- _Exercise task_: Change each "Nieuws Aftersales" in the records below to "Aftersales Nieuws", and copy everything else unchanged.

- _Task data_:
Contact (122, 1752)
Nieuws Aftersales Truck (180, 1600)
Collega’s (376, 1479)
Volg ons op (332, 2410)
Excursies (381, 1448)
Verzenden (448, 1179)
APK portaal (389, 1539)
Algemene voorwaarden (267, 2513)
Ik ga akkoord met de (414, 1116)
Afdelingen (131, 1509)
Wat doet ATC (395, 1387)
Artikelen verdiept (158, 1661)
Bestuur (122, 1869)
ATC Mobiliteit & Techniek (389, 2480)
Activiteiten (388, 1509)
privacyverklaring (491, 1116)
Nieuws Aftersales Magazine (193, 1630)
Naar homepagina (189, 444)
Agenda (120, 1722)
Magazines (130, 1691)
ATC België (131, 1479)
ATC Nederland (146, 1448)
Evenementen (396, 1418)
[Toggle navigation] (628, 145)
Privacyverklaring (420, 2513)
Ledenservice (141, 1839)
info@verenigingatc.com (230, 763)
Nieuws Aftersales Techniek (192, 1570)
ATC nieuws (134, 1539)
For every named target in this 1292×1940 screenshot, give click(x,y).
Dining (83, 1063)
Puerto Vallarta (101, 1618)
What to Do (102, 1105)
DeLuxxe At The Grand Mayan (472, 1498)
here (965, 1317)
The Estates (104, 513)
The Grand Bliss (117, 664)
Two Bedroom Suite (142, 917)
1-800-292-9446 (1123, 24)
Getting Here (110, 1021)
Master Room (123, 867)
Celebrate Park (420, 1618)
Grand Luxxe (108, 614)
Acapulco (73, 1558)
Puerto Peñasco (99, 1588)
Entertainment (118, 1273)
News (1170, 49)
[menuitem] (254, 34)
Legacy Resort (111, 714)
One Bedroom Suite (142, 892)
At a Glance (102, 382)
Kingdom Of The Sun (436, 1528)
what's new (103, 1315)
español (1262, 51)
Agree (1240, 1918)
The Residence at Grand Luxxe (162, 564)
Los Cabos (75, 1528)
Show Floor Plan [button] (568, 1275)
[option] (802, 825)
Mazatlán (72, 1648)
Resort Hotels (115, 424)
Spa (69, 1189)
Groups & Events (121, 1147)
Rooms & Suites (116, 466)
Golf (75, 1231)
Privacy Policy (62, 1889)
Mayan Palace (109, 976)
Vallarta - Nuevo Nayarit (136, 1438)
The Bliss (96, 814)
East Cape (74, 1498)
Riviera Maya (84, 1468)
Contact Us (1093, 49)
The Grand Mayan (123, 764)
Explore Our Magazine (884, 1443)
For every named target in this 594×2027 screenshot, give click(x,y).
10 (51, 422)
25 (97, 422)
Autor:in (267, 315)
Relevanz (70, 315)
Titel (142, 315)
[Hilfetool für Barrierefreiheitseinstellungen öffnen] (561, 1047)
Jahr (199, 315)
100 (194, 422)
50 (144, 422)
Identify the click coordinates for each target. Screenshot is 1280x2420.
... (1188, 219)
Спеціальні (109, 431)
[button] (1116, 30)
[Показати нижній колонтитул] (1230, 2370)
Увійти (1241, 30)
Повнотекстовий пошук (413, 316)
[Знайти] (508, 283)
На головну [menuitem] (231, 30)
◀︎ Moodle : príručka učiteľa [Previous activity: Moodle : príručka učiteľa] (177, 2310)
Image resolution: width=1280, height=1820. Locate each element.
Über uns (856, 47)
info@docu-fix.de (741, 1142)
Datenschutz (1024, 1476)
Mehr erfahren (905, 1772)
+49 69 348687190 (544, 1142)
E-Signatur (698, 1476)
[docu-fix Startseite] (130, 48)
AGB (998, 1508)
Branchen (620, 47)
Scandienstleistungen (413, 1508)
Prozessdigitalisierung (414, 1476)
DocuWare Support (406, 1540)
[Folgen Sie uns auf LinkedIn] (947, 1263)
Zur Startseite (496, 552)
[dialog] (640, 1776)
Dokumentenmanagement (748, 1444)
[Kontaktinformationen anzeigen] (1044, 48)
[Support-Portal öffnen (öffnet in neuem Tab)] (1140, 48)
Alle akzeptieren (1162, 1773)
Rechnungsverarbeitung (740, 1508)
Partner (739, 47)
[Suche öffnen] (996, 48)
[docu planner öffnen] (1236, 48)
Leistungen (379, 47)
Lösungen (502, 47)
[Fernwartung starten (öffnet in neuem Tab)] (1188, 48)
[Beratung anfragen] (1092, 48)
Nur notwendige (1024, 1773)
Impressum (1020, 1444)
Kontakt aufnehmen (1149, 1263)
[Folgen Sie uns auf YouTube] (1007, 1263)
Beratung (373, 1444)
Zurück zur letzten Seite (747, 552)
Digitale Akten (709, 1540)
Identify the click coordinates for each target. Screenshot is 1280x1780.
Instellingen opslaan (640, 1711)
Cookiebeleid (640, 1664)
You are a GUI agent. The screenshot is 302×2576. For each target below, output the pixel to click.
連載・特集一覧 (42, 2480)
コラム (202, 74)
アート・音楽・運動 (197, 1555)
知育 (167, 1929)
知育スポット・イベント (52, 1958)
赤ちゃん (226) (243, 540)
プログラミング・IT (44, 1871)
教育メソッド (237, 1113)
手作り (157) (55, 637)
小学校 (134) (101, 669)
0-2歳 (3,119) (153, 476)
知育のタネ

- _Task solution_:
Contact (122, 1752)
Aftersales Nieuws Truck (180, 1600)
Collega’s (376, 1479)
Volg ons op (332, 2410)
Excursies (381, 1448)
Verzenden (448, 1179)
APK portaal (389, 1539)
Algemene voorwaarden (267, 2513)
Ik ga akkoord met de (414, 1116)
Afdelingen (131, 1509)
Wat doet ATC (395, 1387)
Artikelen verdiept (158, 1661)
Bestuur (122, 1869)
ATC Mobiliteit & Techniek (389, 2480)
Activiteiten (388, 1509)
privacyverklaring (491, 1116)
Aftersales Nieuws Magazine (193, 1630)
Naar homepagina (189, 444)
Agenda (120, 1722)
Magazines (130, 1691)
ATC België (131, 1479)
ATC Nederland (146, 1448)
Evenementen (396, 1418)
[Toggle navigation] (628, 145)
Privacyverklaring (420, 2513)
Ledenservice (141, 1839)
info@verenigingatc.com (230, 763)
Aftersales Nieuws Techniek (192, 1570)
ATC nieuws (134, 1539)
For every named target in this 1292×1940 screenshot, give click(x,y).
Dining (83, 1063)
Puerto Vallarta (101, 1618)
What to Do (102, 1105)
DeLuxxe At The Grand Mayan (472, 1498)
here (965, 1317)
The Estates (104, 513)
The Grand Bliss (117, 664)
Two Bedroom Suite (142, 917)
1-800-292-9446 (1123, 24)
Getting Here (110, 1021)
Master Room (123, 867)
Celebrate Park (420, 1618)
Grand Luxxe (108, 614)
Acapulco (73, 1558)
Puerto Peñasco (99, 1588)
Entertainment (118, 1273)
News (1170, 49)
[menuitem] (254, 34)
Legacy Resort (111, 714)
One Bedroom Suite (142, 892)
At a Glance (102, 382)
Kingdom Of The Sun (436, 1528)
what's new (103, 1315)
español (1262, 51)
Agree (1240, 1918)
The Residence at Grand Luxxe (162, 564)
Los Cabos (75, 1528)
Show Floor Plan [button] (568, 1275)
[option] (802, 825)
Mazatlán (72, 1648)
Resort Hotels (115, 424)
Spa (69, 1189)
Groups & Events (121, 1147)
Rooms & Suites (116, 466)
Golf (75, 1231)
Privacy Policy (62, 1889)
Mayan Palace (109, 976)
Vallarta - Nuevo Nayarit (136, 1438)
The Bliss (96, 814)
East Cape (74, 1498)
Riviera Maya (84, 1468)
Contact Us (1093, 49)
The Grand Mayan (123, 764)
Explore Our Magazine (884, 1443)
For every named target in this 594×2027 screenshot, give click(x,y).
10 (51, 422)
25 (97, 422)
Autor:in (267, 315)
Relevanz (70, 315)
Titel (142, 315)
[Hilfetool für Barrierefreiheitseinstellungen öffnen] (561, 1047)
Jahr (199, 315)
100 (194, 422)
50 (144, 422)
Identify the click coordinates for each target. Screenshot is 1280x2420.
... (1188, 219)
Спеціальні (109, 431)
[button] (1116, 30)
[Показати нижній колонтитул] (1230, 2370)
Увійти (1241, 30)
Повнотекстовий пошук (413, 316)
[Знайти] (508, 283)
На головну [menuitem] (231, 30)
◀︎ Moodle : príručka učiteľa [Previous activity: Moodle : príručka učiteľa] (177, 2310)
Image resolution: width=1280, height=1820. Locate each element.
Über uns (856, 47)
info@docu-fix.de (741, 1142)
Datenschutz (1024, 1476)
Mehr erfahren (905, 1772)
+49 69 348687190 (544, 1142)
E-Signatur (698, 1476)
[docu-fix Startseite] (130, 48)
AGB (998, 1508)
Branchen (620, 47)
Scandienstleistungen (413, 1508)
Prozessdigitalisierung (414, 1476)
DocuWare Support (406, 1540)
[Folgen Sie uns auf LinkedIn] (947, 1263)
Zur Startseite (496, 552)
[dialog] (640, 1776)
Dokumentenmanagement (748, 1444)
[Kontaktinformationen anzeigen] (1044, 48)
[Support-Portal öffnen (öffnet in neuem Tab)] (1140, 48)
Alle akzeptieren (1162, 1773)
Rechnungsverarbeitung (740, 1508)
Partner (739, 47)
[Suche öffnen] (996, 48)
[docu planner öffnen] (1236, 48)
Leistungen (379, 47)
Lösungen (502, 47)
[Fernwartung starten (öffnet in neuem Tab)] (1188, 48)
[Beratung anfragen] (1092, 48)
Nur notwendige (1024, 1773)
Impressum (1020, 1444)
Kontakt aufnehmen (1149, 1263)
[Folgen Sie uns auf YouTube] (1007, 1263)
Beratung (373, 1444)
Zurück zur letzten Seite (747, 552)
Digitale Akten (709, 1540)
Identify the click coordinates for each target. Screenshot is 1280x1780.
Instellingen opslaan (640, 1711)
Cookiebeleid (640, 1664)
You are a GUI agent. The screenshot is 302×2576. For each target below, output the pixel to click.
連載・特集一覧 (42, 2480)
コラム (202, 74)
アート・音楽・運動 (197, 1555)
知育 (167, 1929)
知育スポット・イベント (52, 1958)
赤ちゃん (226) (243, 540)
プログラミング・IT (44, 1871)
教育メソッド (237, 1113)
手作り (157) (55, 637)
小学校 (134) (101, 669)
0-2歳 (3,119) (153, 476)
知育のタネ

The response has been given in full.